Il governo si appresta a varare consistente spesa in deficit utilizzando, come è ovvio, le clausole del Trattato sulla moneta unica in materia di condizioni eccezionali. Le stime più recenti del moltiplicatore della spesa pubblica in regime di tassi di interesse molto bassi, come oggi, arrivano al massimo all’1,5 in un anno e fino a 2 se fosse spesa per investimenti. L’effetto poi durerebbe circa cinque anni calando progressivamente. Data l’urgenza è probabile che la spesa sarà per la maggior parte per incentivi, indennizzi e consumi pubblici. Si può prendere perciò un valore ottimistico del moltiplicatore d’impatto pari a 1,6, e 4 in cinque anni. Pertanto, se si volesse recuperare la perdita che si profila nell’arco di cinque anni servirebbe una spesa in deficit di circa 25 miliardi subito (quasi la stessa cifra – 20 miliardi – che il governo ha chiesto al Parlamento di autorizzare pur precisando che tali fondi non verranno “necessariamente” utilizzati tutti e subito). Ma il rapporto debito/Pil andrebbe a 145% contro il 134,8 del 2019, visto che l’aumento del debito ci sarebbe subito e il recupero del Pil in seguito. Se si tiene conto che ogni aumento di un punto di tale rapporto quando è a questi livelli, comporta un aumento di 20 punti dello spread, questo andrebbe a 400 strutturale incoraggiando la speculazione. Non si potrebbe escludere di arrivare allo spread del 9 novembre 2011 (553 punti) che ci portò quasi al collasso finanziario. Non ce lo possiamo permettere, e il governo dovrebbe esercitare molta prudenza.
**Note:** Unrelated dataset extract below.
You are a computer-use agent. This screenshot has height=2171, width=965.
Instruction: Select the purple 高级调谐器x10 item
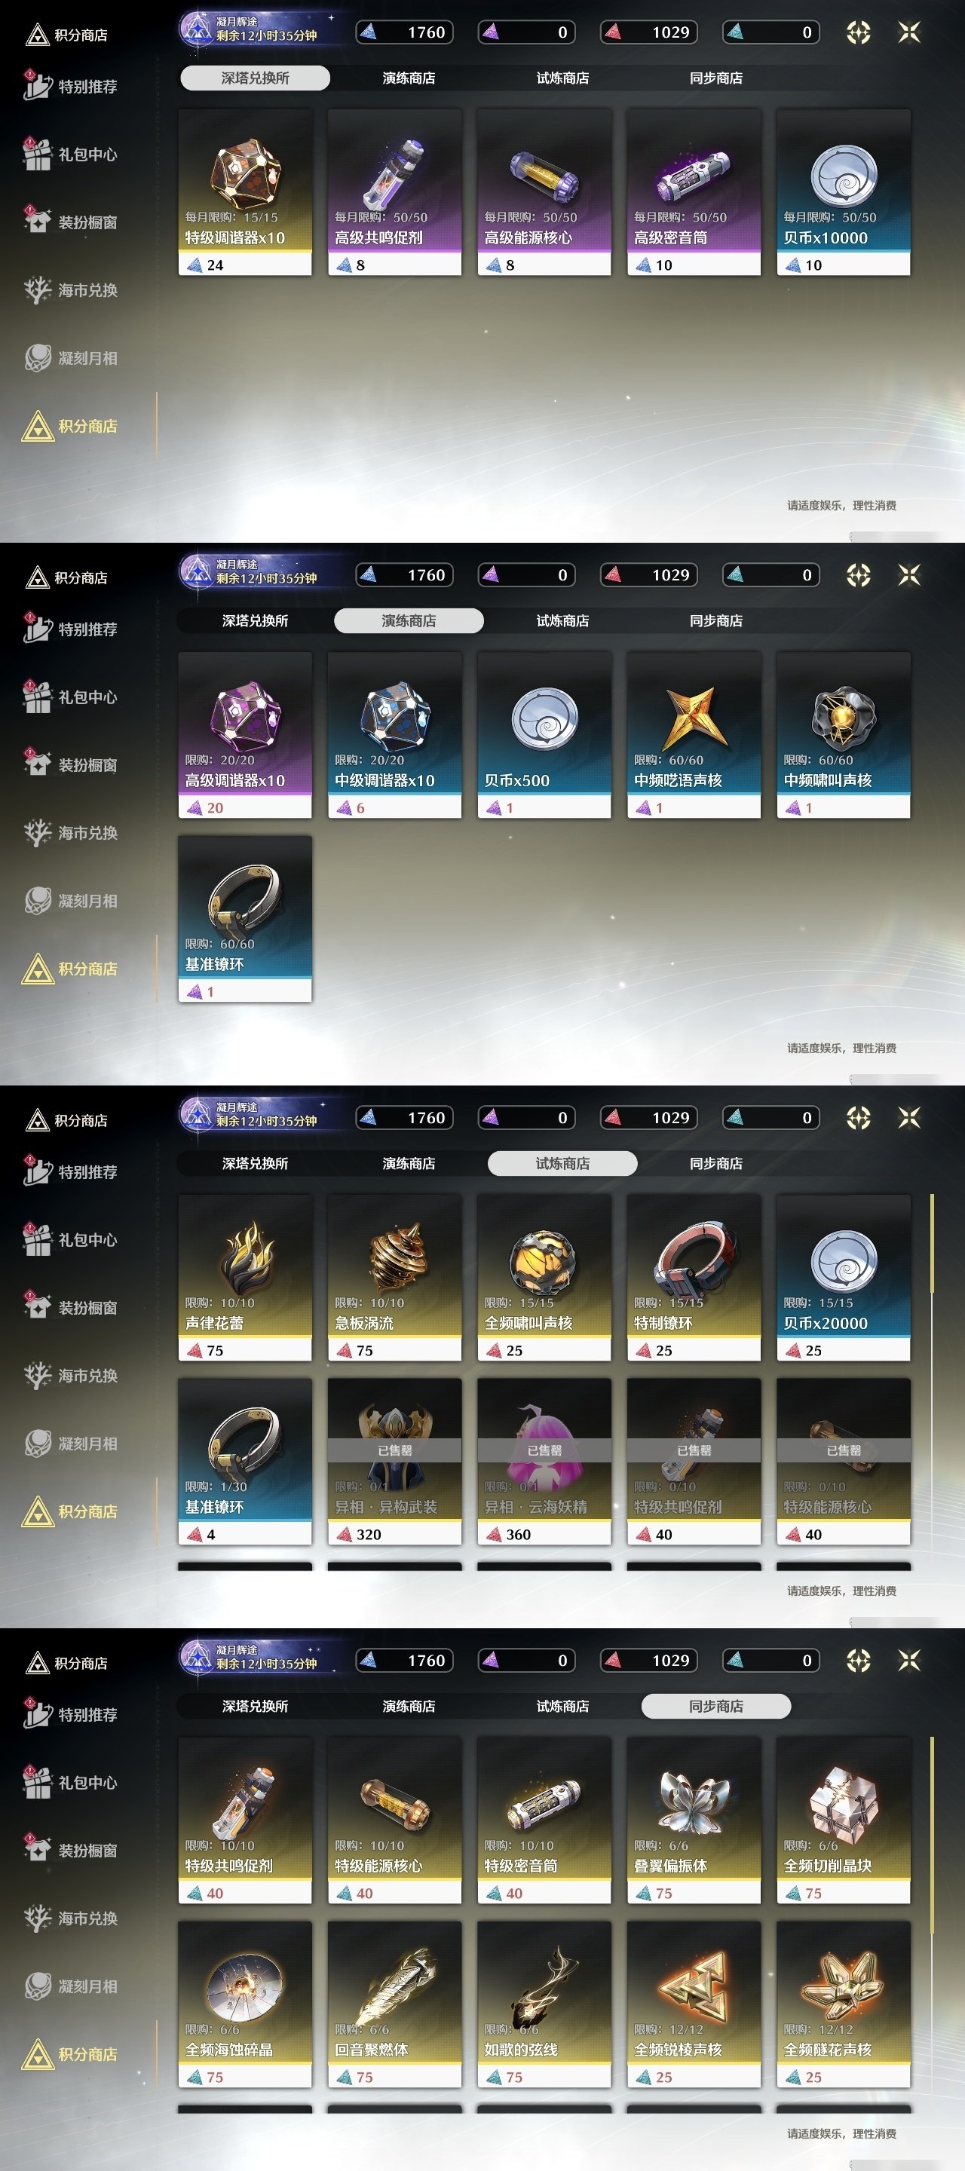(x=245, y=735)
Lo sa il ministro Gualtieri che ha cercato di rassicurare prevedendo di stare entro il 3% del deficit sul Pil. In tal caso il rapporto debito/Pil andrebbe a 140 e lo spread a 300, ma la spesa in deficit non potrebbe superare i 13 miliardi. C’è dunque parecchia confusione in chi ci governa. Perché allarmare i mercati annunciando una spesa in deficit di 20 miliardi quando si pensa in realtà di spenderne 13? Oppure, perché rassicurare che spenderemo 13 miliardi quando ci apprestiamo a spenderne 20? C’è da blandire l’opposizione e rassicurare un’Italia nel panico. Ma con questi annunci la speculazione va a nozze.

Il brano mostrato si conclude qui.